Neural correlates of sustained spatial attention in human early visual cortex

Michael A Silver1*, David Ress2, and David J Heeger3

1 Department of Psychology, Stanford University, Stanford, California, United States; School of Optometry and Helen Wills Neuroscience Institute, University of California, Berkeley, Berkeley, California, United States
2 Department of Psychology, Stanford University, Stanford, California, United States; Department of Neuroscience, Brown University, Providence, Rhode Island, United States
3 Department of Psychology, Stanford University, Stanford, California, United States; Department of Psychology and Center for Neural Science, New York University, New York, New York, United States

* To whom correspondence should be addressed. E-mail: masilver{at}berkeley.edu.

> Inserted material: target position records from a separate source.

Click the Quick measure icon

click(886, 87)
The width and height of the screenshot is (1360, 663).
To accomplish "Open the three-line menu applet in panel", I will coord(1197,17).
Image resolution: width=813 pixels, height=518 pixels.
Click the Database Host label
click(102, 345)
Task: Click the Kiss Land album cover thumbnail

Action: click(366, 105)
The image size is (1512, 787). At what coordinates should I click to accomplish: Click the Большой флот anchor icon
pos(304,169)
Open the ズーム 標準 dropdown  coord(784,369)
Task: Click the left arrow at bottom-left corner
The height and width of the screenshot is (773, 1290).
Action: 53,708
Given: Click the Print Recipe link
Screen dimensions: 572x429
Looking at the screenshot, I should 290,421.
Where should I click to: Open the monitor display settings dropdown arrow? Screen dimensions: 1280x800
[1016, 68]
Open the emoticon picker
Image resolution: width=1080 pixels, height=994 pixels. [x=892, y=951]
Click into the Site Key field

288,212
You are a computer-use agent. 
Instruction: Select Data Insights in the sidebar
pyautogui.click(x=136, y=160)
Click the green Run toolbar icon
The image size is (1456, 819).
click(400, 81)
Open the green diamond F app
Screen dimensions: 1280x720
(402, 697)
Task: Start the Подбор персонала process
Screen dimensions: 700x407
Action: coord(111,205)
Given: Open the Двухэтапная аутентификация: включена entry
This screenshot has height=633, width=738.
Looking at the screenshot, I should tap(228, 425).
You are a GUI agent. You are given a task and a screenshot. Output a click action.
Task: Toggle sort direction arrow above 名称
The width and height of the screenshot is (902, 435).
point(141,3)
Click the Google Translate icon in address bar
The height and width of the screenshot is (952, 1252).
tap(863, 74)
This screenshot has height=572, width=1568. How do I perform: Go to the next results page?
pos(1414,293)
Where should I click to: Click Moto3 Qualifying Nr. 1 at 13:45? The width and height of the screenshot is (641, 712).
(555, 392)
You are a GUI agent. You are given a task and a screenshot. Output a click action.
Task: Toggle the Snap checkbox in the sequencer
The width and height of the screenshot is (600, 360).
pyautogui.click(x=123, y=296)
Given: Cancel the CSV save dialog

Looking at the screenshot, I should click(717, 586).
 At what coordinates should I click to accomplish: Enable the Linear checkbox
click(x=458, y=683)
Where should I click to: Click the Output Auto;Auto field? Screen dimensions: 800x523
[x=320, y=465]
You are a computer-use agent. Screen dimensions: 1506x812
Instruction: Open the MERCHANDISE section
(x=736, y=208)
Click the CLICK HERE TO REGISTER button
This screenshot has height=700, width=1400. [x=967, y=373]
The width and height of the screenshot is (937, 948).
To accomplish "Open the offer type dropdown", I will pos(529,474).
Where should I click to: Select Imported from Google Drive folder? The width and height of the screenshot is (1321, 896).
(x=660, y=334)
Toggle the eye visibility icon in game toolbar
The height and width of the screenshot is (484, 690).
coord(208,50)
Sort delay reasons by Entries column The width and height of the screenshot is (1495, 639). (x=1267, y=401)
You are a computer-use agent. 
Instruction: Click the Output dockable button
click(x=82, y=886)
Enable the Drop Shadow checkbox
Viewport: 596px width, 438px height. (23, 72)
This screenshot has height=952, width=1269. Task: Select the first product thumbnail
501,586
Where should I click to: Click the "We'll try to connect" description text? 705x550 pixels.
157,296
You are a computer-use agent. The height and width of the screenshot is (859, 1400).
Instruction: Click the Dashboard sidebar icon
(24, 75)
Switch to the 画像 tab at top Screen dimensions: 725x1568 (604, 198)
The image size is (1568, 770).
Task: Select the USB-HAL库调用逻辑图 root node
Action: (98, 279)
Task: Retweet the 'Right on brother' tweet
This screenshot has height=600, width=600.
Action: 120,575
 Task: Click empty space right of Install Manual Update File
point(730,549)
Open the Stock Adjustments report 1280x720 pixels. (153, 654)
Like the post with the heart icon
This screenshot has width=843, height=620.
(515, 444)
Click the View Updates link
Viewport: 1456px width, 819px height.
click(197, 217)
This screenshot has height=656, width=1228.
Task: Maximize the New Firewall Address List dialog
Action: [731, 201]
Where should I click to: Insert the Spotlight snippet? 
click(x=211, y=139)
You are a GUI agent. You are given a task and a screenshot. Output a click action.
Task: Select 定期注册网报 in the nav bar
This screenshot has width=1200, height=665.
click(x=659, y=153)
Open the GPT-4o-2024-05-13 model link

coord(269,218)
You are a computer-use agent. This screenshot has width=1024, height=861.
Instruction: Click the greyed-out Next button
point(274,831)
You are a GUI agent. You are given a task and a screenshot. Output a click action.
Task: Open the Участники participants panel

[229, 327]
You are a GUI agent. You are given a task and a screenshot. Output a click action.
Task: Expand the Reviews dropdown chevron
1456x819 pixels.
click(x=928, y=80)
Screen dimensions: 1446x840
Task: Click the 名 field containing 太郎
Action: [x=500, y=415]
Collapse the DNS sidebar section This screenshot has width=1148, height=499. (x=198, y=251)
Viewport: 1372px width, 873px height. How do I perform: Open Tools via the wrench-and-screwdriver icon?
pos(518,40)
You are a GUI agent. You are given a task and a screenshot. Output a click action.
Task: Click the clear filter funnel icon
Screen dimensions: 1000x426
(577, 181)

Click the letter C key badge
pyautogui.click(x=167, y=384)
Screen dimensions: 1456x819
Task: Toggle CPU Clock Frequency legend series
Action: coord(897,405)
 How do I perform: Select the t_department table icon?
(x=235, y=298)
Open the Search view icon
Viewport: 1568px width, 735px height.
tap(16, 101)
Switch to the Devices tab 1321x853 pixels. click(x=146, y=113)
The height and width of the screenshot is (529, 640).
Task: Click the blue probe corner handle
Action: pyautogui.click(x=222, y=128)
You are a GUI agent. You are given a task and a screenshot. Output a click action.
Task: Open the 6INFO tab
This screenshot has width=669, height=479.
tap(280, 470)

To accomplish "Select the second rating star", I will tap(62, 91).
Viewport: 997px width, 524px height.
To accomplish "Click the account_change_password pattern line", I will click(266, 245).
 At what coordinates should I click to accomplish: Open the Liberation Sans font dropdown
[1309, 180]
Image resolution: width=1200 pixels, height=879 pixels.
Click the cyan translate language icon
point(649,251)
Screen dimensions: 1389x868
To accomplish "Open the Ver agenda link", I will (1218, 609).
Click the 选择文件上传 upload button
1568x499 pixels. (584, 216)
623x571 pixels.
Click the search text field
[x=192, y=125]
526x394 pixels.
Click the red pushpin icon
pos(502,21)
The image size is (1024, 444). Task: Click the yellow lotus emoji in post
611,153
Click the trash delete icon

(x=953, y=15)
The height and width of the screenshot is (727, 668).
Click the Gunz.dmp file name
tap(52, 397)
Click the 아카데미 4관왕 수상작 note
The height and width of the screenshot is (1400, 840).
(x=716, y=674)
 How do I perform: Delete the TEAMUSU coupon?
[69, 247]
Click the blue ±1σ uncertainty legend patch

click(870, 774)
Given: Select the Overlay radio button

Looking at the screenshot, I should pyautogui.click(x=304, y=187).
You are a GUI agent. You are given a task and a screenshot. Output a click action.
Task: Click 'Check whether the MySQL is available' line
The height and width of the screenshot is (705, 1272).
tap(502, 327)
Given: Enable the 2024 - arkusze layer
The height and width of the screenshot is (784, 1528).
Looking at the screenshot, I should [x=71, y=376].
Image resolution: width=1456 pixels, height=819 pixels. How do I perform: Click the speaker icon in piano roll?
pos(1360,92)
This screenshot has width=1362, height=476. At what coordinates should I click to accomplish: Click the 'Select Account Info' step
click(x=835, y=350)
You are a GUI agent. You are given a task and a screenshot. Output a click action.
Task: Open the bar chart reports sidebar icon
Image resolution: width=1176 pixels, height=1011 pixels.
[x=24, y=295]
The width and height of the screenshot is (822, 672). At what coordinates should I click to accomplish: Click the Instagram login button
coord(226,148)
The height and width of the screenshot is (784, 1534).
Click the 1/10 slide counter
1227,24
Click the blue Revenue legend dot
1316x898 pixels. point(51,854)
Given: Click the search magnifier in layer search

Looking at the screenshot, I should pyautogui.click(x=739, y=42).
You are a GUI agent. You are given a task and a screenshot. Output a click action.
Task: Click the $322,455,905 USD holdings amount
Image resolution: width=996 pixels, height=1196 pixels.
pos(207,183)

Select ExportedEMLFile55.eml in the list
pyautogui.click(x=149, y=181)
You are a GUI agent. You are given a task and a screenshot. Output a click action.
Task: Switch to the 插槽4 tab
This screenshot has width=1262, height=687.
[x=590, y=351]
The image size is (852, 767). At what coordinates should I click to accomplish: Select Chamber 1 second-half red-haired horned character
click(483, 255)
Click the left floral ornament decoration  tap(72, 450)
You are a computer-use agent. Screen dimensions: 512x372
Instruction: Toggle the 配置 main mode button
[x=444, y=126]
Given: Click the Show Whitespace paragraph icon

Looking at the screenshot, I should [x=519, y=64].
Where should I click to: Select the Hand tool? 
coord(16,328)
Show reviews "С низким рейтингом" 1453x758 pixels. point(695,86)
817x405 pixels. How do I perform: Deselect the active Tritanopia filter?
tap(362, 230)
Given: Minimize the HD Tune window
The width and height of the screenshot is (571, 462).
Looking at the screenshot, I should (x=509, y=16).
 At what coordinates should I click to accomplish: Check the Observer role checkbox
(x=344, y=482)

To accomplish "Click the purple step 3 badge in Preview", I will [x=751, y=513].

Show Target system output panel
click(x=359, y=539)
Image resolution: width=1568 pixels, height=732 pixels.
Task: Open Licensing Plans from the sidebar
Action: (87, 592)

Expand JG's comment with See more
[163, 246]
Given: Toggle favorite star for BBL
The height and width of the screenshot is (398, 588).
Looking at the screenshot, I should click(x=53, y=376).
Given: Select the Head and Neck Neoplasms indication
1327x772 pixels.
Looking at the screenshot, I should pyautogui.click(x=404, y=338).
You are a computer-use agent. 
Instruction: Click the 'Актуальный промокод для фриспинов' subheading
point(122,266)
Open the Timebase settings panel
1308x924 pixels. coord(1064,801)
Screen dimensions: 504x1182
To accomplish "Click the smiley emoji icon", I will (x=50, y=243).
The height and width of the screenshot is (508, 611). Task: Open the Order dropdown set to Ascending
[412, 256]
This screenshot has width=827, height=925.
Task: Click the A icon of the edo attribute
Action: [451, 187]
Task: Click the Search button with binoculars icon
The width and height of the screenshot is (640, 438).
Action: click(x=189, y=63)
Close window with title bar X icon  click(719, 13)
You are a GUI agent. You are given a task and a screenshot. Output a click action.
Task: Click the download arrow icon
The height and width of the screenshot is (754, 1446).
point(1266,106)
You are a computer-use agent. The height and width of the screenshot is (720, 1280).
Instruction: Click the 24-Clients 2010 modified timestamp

Attention is thought to enhance perceptual performance at attended locations due to top-down attention signals that modulate activity in visual cortex. Here, we show that activity in early visual cortex is sustained during maintenance of attention in the absence of visual stimulation. We used functional magnetic resonance imaging (fMRI) to measure activity in visual cortex while human subjects performed a visual detection task in which a variable-duration delay period preceded target presentation. Portions of cortical areas V1, V2, and V3 representing the attended part of the visual field exhibited sustained increases in activity throughout the delay period. Portions of these cortical areas representing peripheral, unattended parts of the visual field displayed sustained decreases in activity. The data were well-fit by a model that assumed the sustained neural activity was constant in amplitude over a time period equal to that of the actual delay period for each trial. These results demonstrate that sustained attention responses are present in early visual cortex (including primary visual cortex) in the absence of a visual stimulus, and that these responses correlate with the allocation of visuospatial attention in both the spatial and temporal domains.